> _PROBLEM_
Filter the listing below down to the lines containing the word "computer".
--- DATA TO EXAMINE ---
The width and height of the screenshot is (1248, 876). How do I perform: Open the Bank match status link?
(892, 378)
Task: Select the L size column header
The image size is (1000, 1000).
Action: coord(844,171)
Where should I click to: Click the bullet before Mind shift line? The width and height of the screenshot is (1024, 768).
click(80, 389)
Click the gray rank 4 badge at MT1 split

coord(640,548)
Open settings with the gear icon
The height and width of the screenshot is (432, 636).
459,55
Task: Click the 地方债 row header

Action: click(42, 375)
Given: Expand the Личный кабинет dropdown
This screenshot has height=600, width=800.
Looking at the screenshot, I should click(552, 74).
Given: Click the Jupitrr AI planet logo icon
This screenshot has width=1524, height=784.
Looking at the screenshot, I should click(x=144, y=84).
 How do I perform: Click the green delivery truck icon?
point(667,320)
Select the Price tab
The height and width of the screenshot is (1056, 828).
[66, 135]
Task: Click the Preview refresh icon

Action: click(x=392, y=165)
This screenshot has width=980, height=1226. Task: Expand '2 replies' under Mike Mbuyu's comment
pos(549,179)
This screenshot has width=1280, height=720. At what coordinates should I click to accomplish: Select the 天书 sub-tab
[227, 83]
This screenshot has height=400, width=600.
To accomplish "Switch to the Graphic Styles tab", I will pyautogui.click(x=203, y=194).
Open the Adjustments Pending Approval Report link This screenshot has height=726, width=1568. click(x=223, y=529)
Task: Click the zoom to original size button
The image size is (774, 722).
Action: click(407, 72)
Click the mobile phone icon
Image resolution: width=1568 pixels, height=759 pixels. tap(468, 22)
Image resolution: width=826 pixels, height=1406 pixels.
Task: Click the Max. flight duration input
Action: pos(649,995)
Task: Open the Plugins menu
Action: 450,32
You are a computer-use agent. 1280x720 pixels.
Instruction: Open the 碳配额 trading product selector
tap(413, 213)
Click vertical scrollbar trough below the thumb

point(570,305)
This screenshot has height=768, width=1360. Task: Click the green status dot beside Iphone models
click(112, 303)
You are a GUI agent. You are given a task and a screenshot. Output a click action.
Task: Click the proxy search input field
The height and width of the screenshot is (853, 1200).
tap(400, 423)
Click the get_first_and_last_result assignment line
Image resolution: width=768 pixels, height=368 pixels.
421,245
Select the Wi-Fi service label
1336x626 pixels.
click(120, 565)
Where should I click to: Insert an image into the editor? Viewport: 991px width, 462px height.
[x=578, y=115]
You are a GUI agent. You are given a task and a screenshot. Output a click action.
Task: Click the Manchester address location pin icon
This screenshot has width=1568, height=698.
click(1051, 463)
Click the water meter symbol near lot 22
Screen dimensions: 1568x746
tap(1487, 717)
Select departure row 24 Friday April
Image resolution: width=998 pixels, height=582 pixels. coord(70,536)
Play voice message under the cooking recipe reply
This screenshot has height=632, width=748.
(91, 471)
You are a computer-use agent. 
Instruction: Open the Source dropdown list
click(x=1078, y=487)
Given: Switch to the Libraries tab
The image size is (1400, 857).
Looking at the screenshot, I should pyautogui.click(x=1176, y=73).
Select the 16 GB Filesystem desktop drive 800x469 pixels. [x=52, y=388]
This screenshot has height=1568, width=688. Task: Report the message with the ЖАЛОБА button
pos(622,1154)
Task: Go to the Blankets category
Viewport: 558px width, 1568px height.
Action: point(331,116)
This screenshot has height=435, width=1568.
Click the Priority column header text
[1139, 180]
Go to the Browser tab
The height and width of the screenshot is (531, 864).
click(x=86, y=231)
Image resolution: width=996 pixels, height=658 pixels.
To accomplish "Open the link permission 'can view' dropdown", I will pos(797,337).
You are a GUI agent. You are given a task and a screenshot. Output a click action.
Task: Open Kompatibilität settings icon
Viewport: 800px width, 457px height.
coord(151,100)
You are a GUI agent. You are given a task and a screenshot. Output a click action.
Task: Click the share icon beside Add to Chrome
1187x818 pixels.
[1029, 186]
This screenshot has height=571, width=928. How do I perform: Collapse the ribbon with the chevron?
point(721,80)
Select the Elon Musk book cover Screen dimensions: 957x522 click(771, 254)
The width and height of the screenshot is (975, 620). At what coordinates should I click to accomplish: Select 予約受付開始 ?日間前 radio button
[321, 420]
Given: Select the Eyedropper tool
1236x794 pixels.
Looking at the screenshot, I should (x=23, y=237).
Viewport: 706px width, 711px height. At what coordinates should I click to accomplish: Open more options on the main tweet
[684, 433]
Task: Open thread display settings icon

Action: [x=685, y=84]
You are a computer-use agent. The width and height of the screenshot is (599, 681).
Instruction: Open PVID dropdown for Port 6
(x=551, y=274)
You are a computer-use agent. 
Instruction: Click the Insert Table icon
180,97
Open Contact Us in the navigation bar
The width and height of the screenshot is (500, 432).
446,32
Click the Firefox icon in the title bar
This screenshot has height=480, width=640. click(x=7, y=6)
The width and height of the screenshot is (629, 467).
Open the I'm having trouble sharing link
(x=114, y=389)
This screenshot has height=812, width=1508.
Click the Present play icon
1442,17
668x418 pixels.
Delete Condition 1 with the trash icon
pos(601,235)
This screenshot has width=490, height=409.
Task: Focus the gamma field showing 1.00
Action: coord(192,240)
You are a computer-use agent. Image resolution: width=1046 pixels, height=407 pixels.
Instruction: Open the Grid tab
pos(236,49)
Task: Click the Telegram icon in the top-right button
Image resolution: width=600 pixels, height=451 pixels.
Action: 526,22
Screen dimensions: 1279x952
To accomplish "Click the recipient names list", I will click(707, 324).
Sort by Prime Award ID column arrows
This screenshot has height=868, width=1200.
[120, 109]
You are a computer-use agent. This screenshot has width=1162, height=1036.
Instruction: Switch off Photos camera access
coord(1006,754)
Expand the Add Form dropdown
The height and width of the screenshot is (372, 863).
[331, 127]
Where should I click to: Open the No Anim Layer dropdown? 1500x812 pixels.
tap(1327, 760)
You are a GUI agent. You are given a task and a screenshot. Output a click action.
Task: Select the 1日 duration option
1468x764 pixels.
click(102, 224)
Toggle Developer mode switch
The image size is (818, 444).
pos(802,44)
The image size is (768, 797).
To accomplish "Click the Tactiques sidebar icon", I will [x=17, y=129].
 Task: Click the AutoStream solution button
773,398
---
> _RESULT OF THIS EXERCISE_
You are a computer-use agent. 1280x720 pixels.
You are a computer-use agent. 
You are a computer-use agent. The width and height of the screenshot is (599, 681).
You are a computer-use agent. 
You are a computer-use agent. Image resolution: width=1046 pixels, height=407 pixels.
You are a computer-use agent. This screenshot has width=1162, height=1036.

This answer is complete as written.